Abstract
Background and Objective
Clinical evidence and expert opinion support using a combination of an antipsychotic and an antidepressant when treating major depression with psychotic features. We characterized the impact of sertraline co-administration on olanzapine clearance in psychotic depression using population pharmacokinetic methods.
Methods
The Study of Pharmacotherapy for Psychotic Depression (STOP-PD) randomized 259 participants to olanzapine plus placebo or olanzapine plus sertraline. Olanzapine was started at 2.5–5 mg/day and sertraline at 25–50 mg/day. Doses were increased to a maximum of 20 mg/day for olanzapine and 200 mg/day for sertraline.
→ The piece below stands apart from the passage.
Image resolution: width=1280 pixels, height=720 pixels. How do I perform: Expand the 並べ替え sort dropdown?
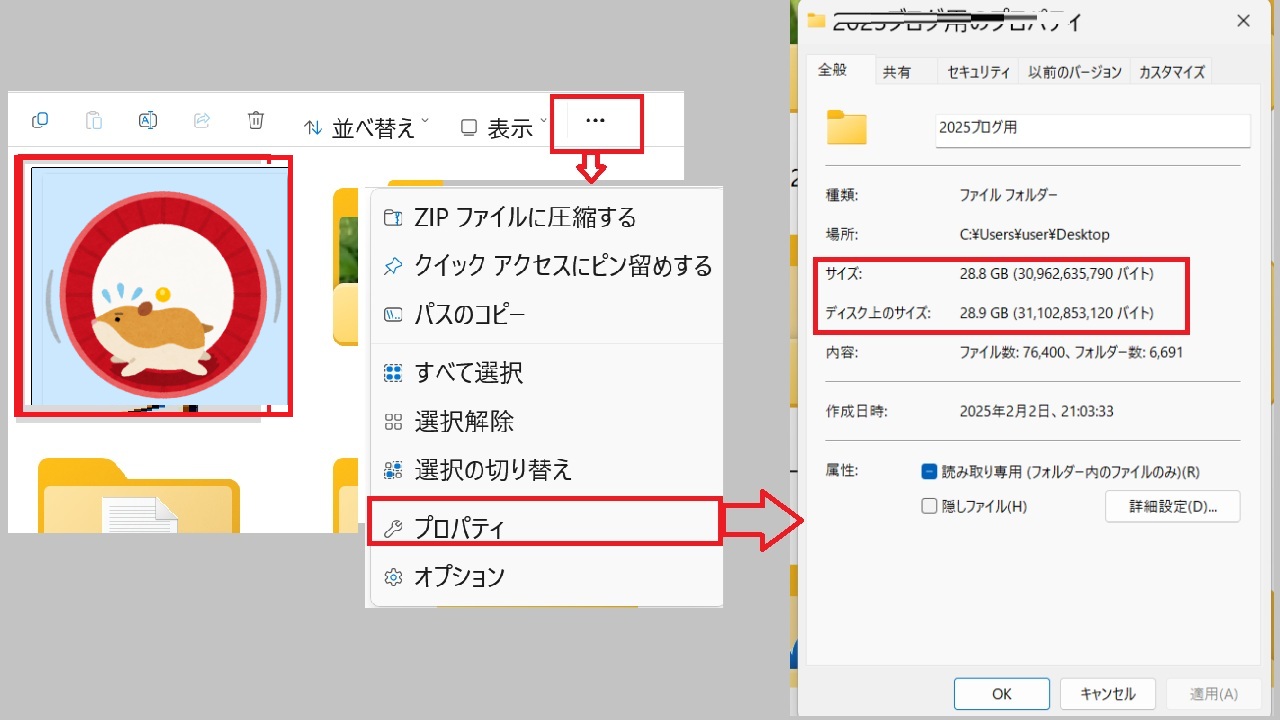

Up to four olanzapine concentration samples were collected during the 12-week trial and 12-week continuation phase. We used NONMEM (Version VII) for population pharmacokinetic analysis, assessing effects of the covariates sex, African American origin, smoking, age, and sertraline co-administration.
Results
Population pharmacokinetic analysis comprised 336 samples from 175 individuals. The structural model published by Bigos et al. was sufficient to describe the olanzapine data adequately: a one-compartment model with first-order absorption and elimination, using an additive residual error structure with the absorption rate constant fixed to 0.5. Sertraline co-administration significantly increased olanzapine apparent clearance (p < 0.005) by 25–35 % depending on the patient characteristics included. Male sex was associated with a significantly increased clearance. Age and race did not have a significant impact on clearance.
Conclusions
Contrary to expectations from the knowledge of cytochrome P450 interactions, sertraline increased olanzapine apparent clearance. Plausible explanations include patients treated with sertraline having poorer adherence to olanzapine, or the impact of sertraline inhibition of transporters resulting in increased intracellular concentrations and thus access to metabolizing enzymes.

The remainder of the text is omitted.